[Stored data entries]
====================

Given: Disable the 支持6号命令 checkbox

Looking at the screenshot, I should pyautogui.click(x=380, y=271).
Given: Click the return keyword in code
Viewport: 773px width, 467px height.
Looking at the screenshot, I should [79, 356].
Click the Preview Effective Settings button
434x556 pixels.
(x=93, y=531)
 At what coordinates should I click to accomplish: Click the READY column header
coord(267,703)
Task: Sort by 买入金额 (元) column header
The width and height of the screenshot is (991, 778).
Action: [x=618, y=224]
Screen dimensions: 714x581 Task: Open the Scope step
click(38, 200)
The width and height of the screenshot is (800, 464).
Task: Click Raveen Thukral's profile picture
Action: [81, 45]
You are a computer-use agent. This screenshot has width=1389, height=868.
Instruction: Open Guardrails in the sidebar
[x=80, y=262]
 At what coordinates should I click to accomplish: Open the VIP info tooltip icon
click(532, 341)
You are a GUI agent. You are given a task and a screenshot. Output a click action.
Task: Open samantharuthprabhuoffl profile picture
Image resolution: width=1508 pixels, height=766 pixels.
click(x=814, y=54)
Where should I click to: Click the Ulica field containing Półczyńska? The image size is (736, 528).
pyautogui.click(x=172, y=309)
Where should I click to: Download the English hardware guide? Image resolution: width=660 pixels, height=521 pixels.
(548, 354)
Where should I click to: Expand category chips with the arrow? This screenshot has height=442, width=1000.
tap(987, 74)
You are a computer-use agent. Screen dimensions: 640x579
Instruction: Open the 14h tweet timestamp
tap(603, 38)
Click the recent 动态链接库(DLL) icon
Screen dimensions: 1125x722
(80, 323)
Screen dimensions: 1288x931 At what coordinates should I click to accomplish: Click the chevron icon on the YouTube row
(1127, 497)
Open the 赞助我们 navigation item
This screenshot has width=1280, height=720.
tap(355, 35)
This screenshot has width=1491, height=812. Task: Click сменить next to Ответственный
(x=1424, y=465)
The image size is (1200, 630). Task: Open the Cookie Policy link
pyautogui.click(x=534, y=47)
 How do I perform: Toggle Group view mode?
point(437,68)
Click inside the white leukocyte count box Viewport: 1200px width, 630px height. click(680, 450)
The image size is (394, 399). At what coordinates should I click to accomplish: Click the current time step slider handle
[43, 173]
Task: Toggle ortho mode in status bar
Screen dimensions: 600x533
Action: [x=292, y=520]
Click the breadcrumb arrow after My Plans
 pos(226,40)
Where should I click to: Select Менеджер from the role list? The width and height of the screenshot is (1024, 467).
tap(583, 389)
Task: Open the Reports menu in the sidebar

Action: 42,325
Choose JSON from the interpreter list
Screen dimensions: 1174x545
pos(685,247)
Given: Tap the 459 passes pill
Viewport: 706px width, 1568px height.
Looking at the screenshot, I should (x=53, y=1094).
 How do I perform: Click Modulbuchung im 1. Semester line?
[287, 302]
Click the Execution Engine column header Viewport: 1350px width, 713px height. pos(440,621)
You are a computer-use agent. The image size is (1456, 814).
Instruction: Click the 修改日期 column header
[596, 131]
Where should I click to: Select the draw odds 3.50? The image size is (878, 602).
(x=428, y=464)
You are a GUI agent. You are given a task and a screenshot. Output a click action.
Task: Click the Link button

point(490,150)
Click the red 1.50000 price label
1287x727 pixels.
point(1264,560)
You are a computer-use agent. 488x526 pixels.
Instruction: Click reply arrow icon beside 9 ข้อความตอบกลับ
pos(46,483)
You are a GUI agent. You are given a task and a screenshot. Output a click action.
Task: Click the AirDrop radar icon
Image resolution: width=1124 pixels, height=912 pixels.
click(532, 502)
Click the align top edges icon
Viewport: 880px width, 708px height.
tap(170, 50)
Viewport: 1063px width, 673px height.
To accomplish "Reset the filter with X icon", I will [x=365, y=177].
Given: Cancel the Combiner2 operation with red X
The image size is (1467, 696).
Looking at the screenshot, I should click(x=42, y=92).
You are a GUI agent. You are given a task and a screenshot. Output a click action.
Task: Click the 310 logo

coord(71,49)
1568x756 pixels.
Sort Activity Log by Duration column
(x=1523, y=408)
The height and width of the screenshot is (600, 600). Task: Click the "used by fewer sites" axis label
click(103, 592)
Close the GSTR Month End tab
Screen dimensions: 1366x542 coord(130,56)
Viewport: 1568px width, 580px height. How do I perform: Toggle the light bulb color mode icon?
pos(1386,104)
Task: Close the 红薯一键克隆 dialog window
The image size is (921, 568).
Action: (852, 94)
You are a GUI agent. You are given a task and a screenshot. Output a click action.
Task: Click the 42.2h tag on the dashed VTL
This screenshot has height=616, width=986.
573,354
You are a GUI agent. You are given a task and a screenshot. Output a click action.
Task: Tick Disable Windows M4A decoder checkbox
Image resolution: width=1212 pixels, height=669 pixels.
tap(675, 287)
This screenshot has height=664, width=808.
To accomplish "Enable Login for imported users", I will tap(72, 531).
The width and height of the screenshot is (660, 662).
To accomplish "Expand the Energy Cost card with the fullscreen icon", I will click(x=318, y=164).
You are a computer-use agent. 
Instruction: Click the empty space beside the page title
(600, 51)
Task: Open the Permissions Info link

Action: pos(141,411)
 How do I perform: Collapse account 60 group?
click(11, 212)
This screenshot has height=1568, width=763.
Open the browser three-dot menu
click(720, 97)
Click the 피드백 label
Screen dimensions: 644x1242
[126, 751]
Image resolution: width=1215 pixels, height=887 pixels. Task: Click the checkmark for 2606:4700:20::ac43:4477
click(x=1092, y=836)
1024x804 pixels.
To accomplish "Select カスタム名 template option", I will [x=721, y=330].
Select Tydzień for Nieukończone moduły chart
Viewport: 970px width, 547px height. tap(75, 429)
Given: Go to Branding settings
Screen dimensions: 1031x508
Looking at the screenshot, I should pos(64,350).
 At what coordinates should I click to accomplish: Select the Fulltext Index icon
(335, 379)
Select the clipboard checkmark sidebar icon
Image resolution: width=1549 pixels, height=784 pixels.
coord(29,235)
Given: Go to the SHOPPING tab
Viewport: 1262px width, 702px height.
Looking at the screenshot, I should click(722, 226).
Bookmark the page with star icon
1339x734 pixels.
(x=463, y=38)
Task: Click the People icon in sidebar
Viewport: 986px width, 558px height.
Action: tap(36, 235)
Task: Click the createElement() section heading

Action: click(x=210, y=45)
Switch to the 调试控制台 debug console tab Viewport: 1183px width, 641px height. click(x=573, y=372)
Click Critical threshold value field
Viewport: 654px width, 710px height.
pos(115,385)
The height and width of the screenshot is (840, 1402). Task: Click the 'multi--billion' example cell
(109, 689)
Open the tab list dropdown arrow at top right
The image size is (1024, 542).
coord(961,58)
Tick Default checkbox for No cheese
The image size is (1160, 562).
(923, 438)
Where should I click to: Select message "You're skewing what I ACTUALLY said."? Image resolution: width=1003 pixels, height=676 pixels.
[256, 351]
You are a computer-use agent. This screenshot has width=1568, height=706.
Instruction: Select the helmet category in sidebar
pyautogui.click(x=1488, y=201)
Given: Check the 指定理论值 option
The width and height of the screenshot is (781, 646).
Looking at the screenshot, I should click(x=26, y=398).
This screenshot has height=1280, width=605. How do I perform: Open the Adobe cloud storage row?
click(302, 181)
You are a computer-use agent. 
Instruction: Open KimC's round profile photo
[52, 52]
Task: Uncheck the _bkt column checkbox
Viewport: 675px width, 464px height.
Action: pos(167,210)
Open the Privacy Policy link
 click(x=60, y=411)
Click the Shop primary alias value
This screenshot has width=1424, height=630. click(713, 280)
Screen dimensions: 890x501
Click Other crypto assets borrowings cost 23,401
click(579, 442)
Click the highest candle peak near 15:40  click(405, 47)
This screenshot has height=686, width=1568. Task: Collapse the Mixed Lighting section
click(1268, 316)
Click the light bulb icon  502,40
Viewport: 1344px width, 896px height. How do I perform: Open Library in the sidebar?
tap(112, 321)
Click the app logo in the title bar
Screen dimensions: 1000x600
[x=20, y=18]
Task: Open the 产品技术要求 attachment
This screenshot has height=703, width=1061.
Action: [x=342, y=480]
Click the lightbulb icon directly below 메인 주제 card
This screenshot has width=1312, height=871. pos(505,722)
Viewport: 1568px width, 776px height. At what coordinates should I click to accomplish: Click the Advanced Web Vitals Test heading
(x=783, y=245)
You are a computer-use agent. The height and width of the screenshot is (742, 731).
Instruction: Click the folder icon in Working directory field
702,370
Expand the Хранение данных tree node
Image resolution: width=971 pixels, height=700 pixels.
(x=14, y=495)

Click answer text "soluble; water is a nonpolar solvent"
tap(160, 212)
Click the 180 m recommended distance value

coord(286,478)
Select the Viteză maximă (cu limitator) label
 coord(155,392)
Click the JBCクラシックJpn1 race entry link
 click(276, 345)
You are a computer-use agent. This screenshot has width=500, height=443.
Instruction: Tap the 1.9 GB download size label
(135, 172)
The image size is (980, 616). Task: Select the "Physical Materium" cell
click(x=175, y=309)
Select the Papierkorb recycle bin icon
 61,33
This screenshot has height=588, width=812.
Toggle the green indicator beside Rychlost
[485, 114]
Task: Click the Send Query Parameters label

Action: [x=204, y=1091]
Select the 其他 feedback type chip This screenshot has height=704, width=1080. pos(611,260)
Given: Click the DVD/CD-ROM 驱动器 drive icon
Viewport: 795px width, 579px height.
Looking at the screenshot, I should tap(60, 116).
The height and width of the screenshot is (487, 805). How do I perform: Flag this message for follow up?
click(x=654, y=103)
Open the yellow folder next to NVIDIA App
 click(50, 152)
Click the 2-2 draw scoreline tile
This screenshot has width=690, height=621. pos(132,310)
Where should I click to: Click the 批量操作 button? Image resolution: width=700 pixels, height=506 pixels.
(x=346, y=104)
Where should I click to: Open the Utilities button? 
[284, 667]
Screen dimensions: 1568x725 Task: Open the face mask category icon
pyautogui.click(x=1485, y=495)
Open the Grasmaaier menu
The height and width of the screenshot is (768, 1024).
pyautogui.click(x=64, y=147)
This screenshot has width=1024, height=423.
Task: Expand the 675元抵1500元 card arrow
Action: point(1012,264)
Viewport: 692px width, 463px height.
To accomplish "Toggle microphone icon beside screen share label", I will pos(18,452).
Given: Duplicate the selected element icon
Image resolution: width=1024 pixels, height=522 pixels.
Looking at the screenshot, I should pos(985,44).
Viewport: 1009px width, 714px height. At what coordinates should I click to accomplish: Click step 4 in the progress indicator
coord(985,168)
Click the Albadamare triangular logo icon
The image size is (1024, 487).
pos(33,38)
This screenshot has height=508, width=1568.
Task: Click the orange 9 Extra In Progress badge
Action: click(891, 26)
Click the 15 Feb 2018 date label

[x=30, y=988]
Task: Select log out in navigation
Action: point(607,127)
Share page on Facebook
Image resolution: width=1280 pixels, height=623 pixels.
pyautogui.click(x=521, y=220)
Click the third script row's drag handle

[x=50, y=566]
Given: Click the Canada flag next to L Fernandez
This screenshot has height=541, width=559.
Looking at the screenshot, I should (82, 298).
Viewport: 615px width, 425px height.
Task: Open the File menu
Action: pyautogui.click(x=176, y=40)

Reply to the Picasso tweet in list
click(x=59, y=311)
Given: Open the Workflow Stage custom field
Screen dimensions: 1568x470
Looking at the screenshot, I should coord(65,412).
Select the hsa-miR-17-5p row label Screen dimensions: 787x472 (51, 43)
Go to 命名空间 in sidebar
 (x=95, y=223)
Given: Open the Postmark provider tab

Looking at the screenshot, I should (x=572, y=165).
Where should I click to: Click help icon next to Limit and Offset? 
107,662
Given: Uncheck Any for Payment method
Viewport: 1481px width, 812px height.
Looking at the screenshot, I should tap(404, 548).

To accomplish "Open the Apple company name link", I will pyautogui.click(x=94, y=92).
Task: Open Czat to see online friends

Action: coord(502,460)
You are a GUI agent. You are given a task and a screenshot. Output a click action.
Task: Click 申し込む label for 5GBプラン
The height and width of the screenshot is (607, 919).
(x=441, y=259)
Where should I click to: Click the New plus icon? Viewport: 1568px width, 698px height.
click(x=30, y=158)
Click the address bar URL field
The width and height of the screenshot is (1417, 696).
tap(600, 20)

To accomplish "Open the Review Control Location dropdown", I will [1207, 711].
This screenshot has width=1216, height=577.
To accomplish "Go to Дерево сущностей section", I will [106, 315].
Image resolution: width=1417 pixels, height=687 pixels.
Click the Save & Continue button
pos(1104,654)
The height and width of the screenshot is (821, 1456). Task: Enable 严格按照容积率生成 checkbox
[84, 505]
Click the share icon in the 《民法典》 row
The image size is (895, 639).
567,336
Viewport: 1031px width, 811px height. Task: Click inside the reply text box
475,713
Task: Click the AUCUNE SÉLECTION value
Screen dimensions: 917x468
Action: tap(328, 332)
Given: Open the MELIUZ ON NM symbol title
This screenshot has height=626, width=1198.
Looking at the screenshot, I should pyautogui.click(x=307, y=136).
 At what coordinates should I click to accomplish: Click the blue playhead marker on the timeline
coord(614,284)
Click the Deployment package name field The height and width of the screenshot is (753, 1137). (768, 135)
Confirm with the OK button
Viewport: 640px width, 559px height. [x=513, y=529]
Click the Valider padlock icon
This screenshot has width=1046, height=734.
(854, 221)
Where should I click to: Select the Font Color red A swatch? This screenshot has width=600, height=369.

====================

* PROBLEM REQUIREMENTS *
Pull every line that holds the string "Uncheck" out of the records.

* YOUR SOLUTION *
Task: Uncheck the _bkt column checkbox
Given: Uncheck Any for Payment method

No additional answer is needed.